[Records shown — start]

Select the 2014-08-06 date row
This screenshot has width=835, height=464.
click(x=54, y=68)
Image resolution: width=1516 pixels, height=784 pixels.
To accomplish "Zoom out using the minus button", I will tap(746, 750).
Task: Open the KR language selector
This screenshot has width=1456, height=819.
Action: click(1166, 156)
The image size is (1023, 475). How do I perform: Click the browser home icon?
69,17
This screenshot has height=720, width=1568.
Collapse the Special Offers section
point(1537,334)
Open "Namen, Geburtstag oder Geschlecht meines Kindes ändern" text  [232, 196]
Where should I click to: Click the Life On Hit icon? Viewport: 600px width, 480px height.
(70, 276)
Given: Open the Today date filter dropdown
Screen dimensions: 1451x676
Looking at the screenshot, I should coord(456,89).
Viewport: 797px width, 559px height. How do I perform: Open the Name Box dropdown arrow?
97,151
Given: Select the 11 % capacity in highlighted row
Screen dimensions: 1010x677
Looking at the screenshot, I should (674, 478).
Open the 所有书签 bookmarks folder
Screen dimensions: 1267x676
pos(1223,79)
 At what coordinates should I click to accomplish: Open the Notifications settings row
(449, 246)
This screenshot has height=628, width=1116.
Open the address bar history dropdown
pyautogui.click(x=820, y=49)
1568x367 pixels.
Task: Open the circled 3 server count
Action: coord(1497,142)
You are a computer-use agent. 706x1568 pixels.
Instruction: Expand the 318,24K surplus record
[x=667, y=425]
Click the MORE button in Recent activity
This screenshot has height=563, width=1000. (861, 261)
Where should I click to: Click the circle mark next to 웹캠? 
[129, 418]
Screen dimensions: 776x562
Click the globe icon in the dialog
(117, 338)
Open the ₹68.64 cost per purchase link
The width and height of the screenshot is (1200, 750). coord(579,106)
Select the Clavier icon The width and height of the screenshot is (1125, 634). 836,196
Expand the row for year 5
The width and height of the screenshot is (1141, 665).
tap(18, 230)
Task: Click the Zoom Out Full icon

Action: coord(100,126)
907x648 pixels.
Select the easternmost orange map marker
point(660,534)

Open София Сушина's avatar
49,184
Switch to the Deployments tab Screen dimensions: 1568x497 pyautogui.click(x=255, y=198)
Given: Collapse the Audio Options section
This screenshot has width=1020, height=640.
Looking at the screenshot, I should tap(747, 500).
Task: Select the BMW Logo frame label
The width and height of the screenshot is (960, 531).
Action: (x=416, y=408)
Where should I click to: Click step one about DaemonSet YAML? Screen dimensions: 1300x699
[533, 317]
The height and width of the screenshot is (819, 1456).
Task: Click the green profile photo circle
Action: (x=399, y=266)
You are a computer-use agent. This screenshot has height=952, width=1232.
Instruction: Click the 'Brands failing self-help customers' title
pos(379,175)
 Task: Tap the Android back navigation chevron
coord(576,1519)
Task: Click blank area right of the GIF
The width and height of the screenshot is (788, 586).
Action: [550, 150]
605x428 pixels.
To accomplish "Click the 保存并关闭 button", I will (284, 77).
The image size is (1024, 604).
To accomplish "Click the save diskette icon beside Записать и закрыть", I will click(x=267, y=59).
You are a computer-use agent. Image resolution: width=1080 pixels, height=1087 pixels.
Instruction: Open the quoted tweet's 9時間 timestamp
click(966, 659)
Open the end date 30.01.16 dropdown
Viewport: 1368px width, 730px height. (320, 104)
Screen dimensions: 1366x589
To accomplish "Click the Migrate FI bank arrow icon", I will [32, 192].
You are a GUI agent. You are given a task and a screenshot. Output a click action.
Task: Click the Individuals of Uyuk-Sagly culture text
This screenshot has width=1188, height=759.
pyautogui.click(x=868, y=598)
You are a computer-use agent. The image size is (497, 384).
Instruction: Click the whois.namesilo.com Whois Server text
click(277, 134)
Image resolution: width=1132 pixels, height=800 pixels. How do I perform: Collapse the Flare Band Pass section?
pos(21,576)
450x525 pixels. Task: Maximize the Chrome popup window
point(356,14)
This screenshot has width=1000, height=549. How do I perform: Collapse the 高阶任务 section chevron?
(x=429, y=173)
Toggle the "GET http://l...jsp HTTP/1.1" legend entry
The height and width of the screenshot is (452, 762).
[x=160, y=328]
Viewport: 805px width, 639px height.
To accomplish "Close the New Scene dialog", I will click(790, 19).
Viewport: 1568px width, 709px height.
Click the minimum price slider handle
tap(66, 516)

[Records shown — finish]

**What is required**
List the lines of the records where "agent" occurs.

**Written solution**
You are a computer-use agent. 706x1568 pixels.
You are a computer-use agent. This screenshot has height=952, width=1232.
You are a computer-use agent. Image resolution: width=1080 pixels, height=1087 pixels.
You are a GUI agent. You are given a task and a screenshot. Output a click action.
You are a computer-use agent. The image size is (497, 384).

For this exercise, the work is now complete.